Publicado em 23-01-2017

Com o final de 2016 e a entrada em 2017, começa a ser tempo de fazer contas às despesas e agrupar faturas para o IRS, que chegará lá mais para Março.

Entre as várias despesas a que todos nós temos de fazer frente, os casais com filhos devem acrescentar tudo o que tem a ver com Educação. Muito se tem falado neste tema no ultimo ano e tentado perceber o que realmente pode ou não entrar no IRS de 2017 (referente a 2016).

Logo à partida, importa saber que as famílias podem deduzir 30% das despesas de educação no IRS mas apenas até ao limite de 800 euros. No entanto, para atingir esse teto máximo de dedução devem ter gastos totais na casa dos 2666 euros durante o ano de 2016.

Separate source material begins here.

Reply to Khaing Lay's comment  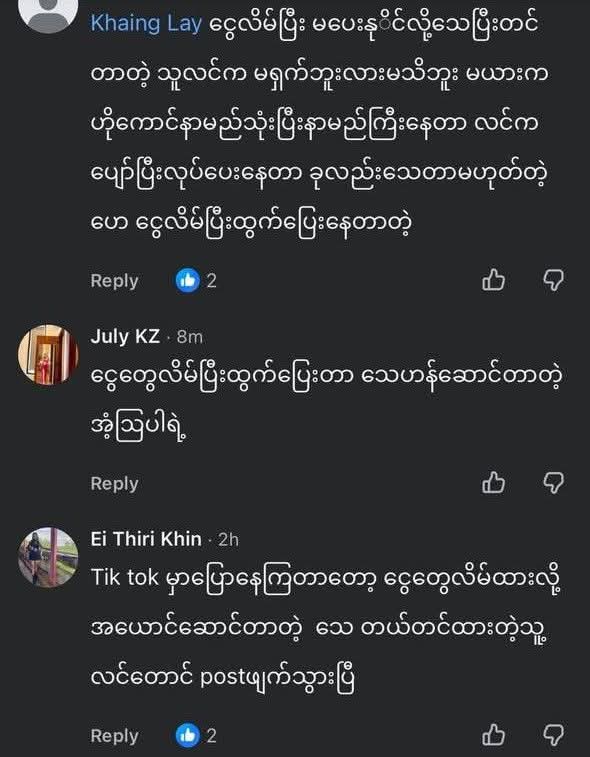[114, 280]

Por outro lado, é importante igualmente perceber que nem todas as faturas são aceites como tal uma vez que a Reforma do IRS de 2015 definiu alterações aos procedimentos, excluindo várias despesas com educação que anteriormente eram aceites.

Assim sendo, as faturas a apresentar no IRS devem, por um lado, estar isentas de IVA ou sujeitas à taxa mais reduzida (6%) e, por outro, ser comunicadas por entidades com códigos de atividade específicos – como o 85 – que digam diretamente respeito a atividades de Educação e similares ou códigos que englobem profissionais liberais com atividade ligada a esta área como Amas, Explicadores, Formadores ou Professores.

A má notícia é que, fora da lista de elegíveis para dedução no próximo IRS, ficam agora um conjunto de despesas que, anteriormente, costumavam ser integradas como o material escolar – caso dos cadernos, lápis, canetas, borrachas e mochilas.

A boa notícia é que, no próximo ano, esta realidade poderá voltar a mudar já que o Ministério das Finanças falou, entretanto, na possibilidade de vir a rever algumas situações relacionadas com as despesas de educação.

Antes de terminar, fique ainda a saber que as despesas referentes à Educação são, habitualmente, inseridas no campo 653 do quadro 6 do Anexo H — Modelo 3.

 

Garanta que as suas faturas são mesmo aceites

Sempre que pedir uma fatura, tome atenção aos seguintes requisitos, sob pena de não virem a ser aceites pelas Finanças:

  • Todas as faturas devem ter número de contribuinte; no caso do material escolar, por exemplo, poderá optar por colocar o seu NIF ou o dos seus filhos.
  • Se as compras forem feitas em grandes superfícies, então opte por separar os pagamentos e, consequentemente, as faturas evitando assim erros no momento de descriminar as despesas.
  • Ao longo do ano, vá espreitando a sua área pessoal ou a dos seus filhos no portal E-Fatura para se assegurar que as respetivas faturas estão a ser comunicadas sem erros às Finanças.

E lembre-se…

…as entidades publicas estão dispensadas de emitir fatura pelo que os valores pagos, por exemplo, com as propinas universitárias, não aparecem de imediato no E-Fatura embora os valores acabem por ser comunicados e deduzidos no seu IRS.